# Start of ITEMS

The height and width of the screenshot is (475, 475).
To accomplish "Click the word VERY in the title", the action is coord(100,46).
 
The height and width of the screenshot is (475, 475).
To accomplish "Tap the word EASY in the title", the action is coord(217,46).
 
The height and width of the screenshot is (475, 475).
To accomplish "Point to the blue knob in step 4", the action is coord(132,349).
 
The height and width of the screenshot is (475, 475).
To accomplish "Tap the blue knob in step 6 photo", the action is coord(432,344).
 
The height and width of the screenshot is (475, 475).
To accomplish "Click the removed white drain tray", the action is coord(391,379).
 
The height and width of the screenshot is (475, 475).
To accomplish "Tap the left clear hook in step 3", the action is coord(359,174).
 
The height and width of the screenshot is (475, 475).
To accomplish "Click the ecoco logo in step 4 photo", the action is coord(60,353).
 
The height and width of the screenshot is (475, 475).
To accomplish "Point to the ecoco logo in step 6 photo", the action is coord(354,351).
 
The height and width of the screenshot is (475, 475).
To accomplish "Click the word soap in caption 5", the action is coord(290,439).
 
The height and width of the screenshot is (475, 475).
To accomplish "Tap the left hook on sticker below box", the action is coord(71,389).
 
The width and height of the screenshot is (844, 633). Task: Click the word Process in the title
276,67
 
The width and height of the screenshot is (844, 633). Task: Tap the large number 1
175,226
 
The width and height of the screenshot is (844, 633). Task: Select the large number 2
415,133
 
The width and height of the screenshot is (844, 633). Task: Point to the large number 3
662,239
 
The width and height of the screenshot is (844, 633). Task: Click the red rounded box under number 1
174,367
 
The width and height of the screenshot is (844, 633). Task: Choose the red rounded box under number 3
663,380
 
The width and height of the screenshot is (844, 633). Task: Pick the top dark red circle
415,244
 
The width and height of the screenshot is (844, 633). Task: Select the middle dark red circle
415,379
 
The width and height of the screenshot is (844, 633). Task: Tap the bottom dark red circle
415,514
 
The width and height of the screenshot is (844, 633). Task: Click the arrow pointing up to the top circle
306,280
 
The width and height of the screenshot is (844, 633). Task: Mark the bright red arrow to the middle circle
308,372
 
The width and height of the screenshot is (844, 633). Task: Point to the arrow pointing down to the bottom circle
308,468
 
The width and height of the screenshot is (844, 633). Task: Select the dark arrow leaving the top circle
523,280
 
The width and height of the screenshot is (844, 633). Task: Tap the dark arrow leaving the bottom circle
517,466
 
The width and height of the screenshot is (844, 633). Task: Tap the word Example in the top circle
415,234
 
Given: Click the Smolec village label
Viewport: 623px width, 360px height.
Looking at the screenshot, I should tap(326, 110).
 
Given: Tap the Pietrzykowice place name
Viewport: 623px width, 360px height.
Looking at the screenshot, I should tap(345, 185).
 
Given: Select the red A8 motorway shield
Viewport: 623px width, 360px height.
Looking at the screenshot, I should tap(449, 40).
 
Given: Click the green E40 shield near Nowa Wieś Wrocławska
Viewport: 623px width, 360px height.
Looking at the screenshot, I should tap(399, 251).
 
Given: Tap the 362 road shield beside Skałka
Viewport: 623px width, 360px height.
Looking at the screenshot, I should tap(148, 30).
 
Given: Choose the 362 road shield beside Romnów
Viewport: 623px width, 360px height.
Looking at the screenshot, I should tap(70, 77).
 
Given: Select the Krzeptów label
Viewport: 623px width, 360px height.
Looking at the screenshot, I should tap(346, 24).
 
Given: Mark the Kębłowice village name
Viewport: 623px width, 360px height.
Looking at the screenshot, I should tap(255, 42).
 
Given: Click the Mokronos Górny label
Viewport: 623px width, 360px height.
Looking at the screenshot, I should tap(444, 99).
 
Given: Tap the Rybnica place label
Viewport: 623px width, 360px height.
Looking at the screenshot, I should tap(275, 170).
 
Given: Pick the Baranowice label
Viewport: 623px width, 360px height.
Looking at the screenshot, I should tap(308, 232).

# End of ITEMS

### BRIEF
Report each line of the records above that contains the word "village". Treat uppercase and lowercase letters as distinct.

### THE REPLY
Given: Click the Smolec village label
Given: Mark the Kębłowice village name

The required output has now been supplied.